Effects of hypertension, diabetes mellitus, and hypercholesterolemia on endothelin type B receptor-mediated nitric oxide release from rat kidney.

Abstract

Although endothelin-1 is a potent vasoconstrictor peptide, stimulation of endothelin type B receptor (ETBR) causes bidirectional changes in vascular tone, ie, vasodilation and vasoconstriction. Roles of ETBR in pathological conditions are largely unknown. We studied the effect of BQ-3020, a highly selective ETBR agonist, on renal vascular resistance and nitric oxide (NO) release in the isolated, perfused kidney of rats with hypertension, diabetes mellitus, and hypercholesterolemia.

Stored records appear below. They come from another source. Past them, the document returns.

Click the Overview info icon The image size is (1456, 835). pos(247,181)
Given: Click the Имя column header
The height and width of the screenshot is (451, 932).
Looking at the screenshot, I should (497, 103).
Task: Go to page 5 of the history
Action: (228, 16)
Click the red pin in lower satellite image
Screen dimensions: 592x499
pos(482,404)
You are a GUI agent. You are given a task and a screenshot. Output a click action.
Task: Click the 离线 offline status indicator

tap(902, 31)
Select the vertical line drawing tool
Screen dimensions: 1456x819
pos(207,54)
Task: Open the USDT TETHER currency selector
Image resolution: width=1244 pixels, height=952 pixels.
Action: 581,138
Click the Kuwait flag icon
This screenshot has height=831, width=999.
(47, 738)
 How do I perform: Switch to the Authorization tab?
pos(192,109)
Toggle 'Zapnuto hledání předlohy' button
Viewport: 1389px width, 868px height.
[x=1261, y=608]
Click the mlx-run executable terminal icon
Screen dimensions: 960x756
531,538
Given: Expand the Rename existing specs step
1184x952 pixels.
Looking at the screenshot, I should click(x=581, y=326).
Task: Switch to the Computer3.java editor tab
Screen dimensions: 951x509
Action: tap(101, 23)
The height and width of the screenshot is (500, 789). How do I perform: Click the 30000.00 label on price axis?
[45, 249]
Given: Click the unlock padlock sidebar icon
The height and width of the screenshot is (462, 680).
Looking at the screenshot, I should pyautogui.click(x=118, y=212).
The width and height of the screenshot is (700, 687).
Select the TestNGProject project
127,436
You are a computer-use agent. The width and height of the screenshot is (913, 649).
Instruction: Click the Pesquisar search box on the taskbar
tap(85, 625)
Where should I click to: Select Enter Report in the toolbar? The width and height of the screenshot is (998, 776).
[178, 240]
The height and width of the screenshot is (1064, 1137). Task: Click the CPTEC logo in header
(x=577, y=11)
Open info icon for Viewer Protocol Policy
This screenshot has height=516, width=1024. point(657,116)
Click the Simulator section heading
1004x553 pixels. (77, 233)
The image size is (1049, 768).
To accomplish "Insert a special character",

Immunohistochemistry of endothelial NO synthase and ETBR was also examined. Infusion of BQ-3020 at concentrations of </=10(-10) mol/L reduced renal perfusion pressure in Dahl salt-resistant (R) rats but increased renal perfusion pressure in Dahl salt-sensitive (S) rats (10(-10) mol/L: -10.3+/-0. 6% versus 11.2+/-1.5%, R versus S; P<0.01). BQ-3020 caused a dose-dependent release of NO in both R and S rats, although the level of NO release in S rats was lower, as detected by chemiluminescence (10(-10) mol/L: 10.7+/-0.7 versus 3.1+/-0.4 fmol/min per gram of kidney, R versus S; P<0.01). Similar effects of BQ-3020 were observed in streptozotocin-induced diabetic rats and diet-induced hypercholesterolemic rats. Expression of endothelial NO synthase decreased in S rats but not in diabetic or hypercholesterolemic rats. In contrast, expression of ETBR in the endothelium was decreased in all 3 disease models compared with that in the vascular smooth muscle cell. These results suggest that impaired NO release in response to stimulation of ETBR is due, at least in part, to a decrease in endothelial ETBR and may play a role in vascular dysfunction usually associated with arteriosclerosis-related diseases.